Ante esto, el alcalde Luigi Torres no se cruzó de brazos esperando que el gobierno central actúe con la urgencia necesaria y montó un campamento donde, en estos momentos, pasadas las ocho de la noche del jueves 9 de enero, se reparte comida caliente con el esfuerzo ciudadano. Los suministros no faltan. Aquí la piedra en el zapato de la recuperación ha sido la burocracia de esas autoridades que dicen estar arriba de las municipales a la hora de combatir la tortura de encontrar el sueño en el piso. Por eso, temprano este día, Luigi se levantó de una silla y abandonó una reunión con agencias federales y estatales.

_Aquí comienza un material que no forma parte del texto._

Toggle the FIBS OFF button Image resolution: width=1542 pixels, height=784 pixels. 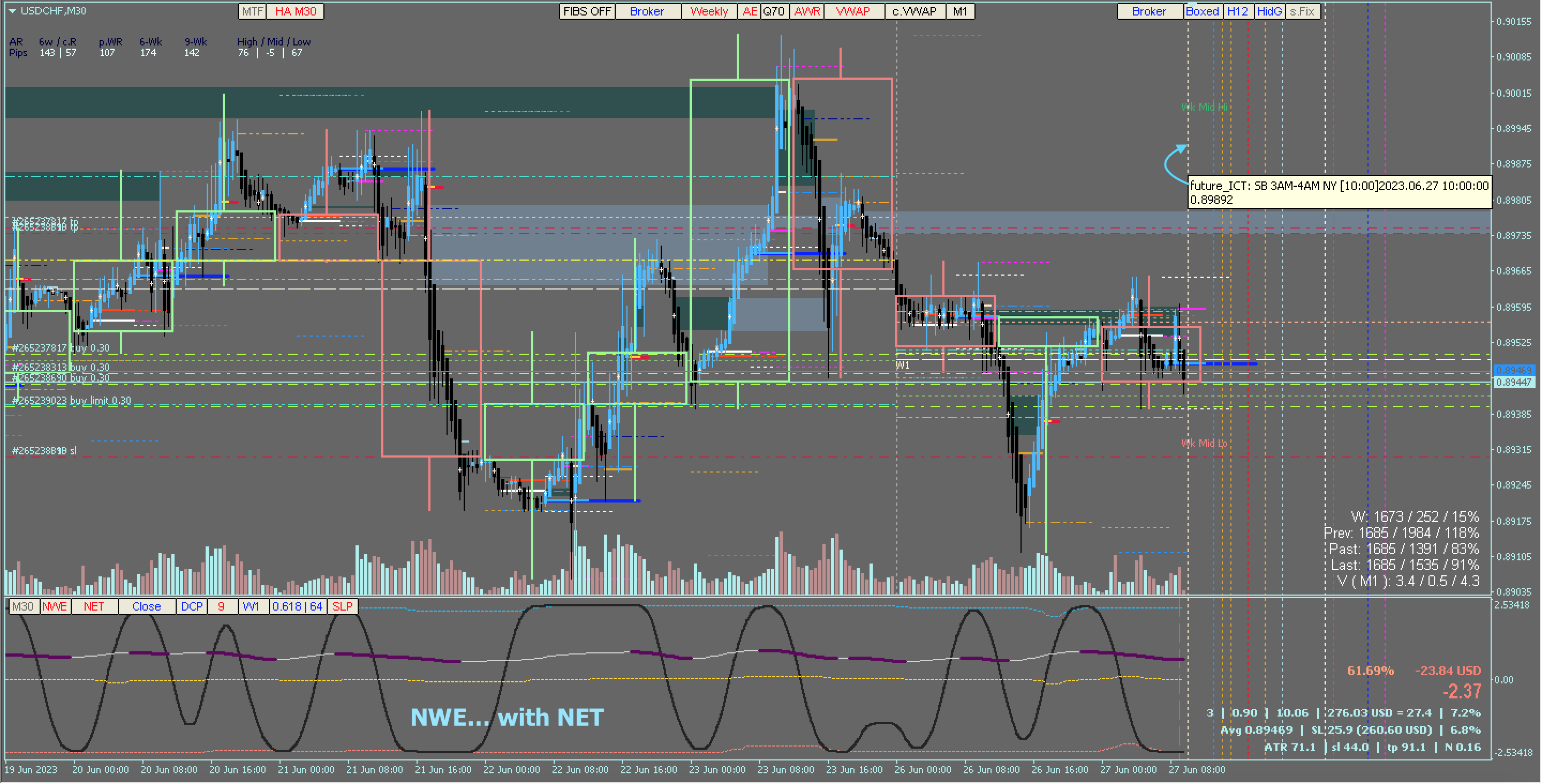tap(587, 11)

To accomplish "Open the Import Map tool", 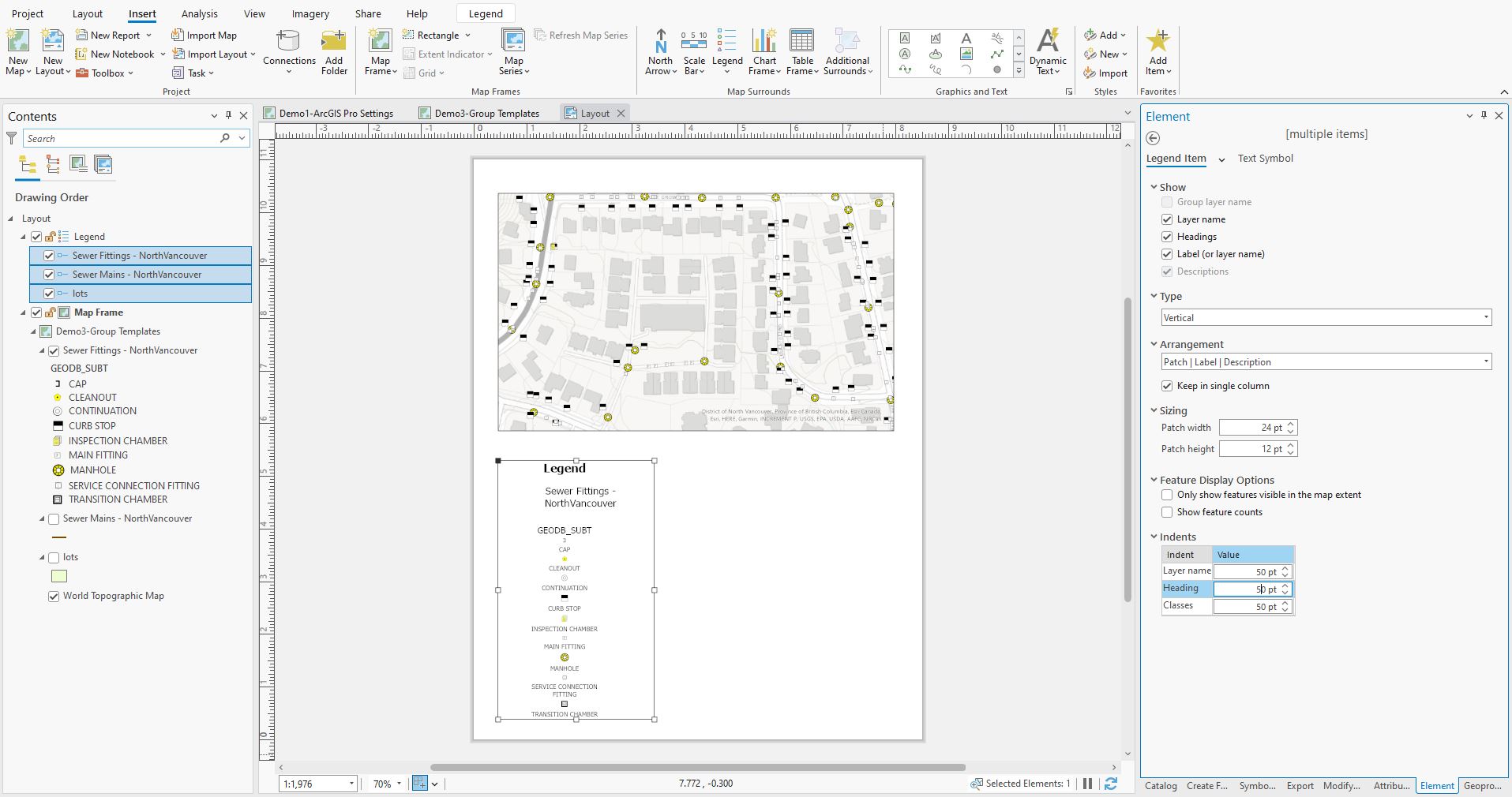I will tap(204, 35).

“Parecía ilógico que a cuatro municipios de la zona sur que estamos experimentando esto no pudiera llegar la asistencia directa”, dice el alcalde desde el estadio, donde se trazan estrategias para llegar a los barrios. “Ahora mismo nos está llegando agua potable y vienen 1,500 catres de camino”, añade.
Sí, luego de levantar la voz, hubo respuesta inmediata para Yauco. Al menos, en ciertos aspectos. De hecho, aquí está el secretario de Estado, Elmer Román, quien vino a hablar con el alcalde luego de la reunión. También llegó personal de FEMA para calmar las aguas.
“Logramos que puedan establecer aquí carpas con aire acondicionado por parte de la Guardia Nacional para dar servicios médicos, porque aquí tenemos centros de envejecientes que están en la calle”, detalla el alcalde.
Foto: José Encarnación
“Él [Román] me dijo que le diera entre 48 y 72 horas… Preferían que fuéramos al Campamento Santiago, pero la gente no va a moverse lejos de sus residencias, porque tienen miedo de que las saqueen. Por eso se van a sus casas de día y vienen a pernoctar en la noche”, explica.
Minutos más tarde, se sacude un poco la tierra en Yauco. Los reunidos en las inmediaciones del estadio lo comentan, pero no hay mucha más sorpresa entre los locales que no salga del contraste con algún otro sismo más fuerte. Lo mismo, ahora a esperar el próximo. Y así, saciada la sed de expectativa brevemente con este temblor, prosigue la nueva cotidianidad del sur de Puerto Rico, la desesperanza y el miedo vueltos trivia, en espera del próximo azote del azar.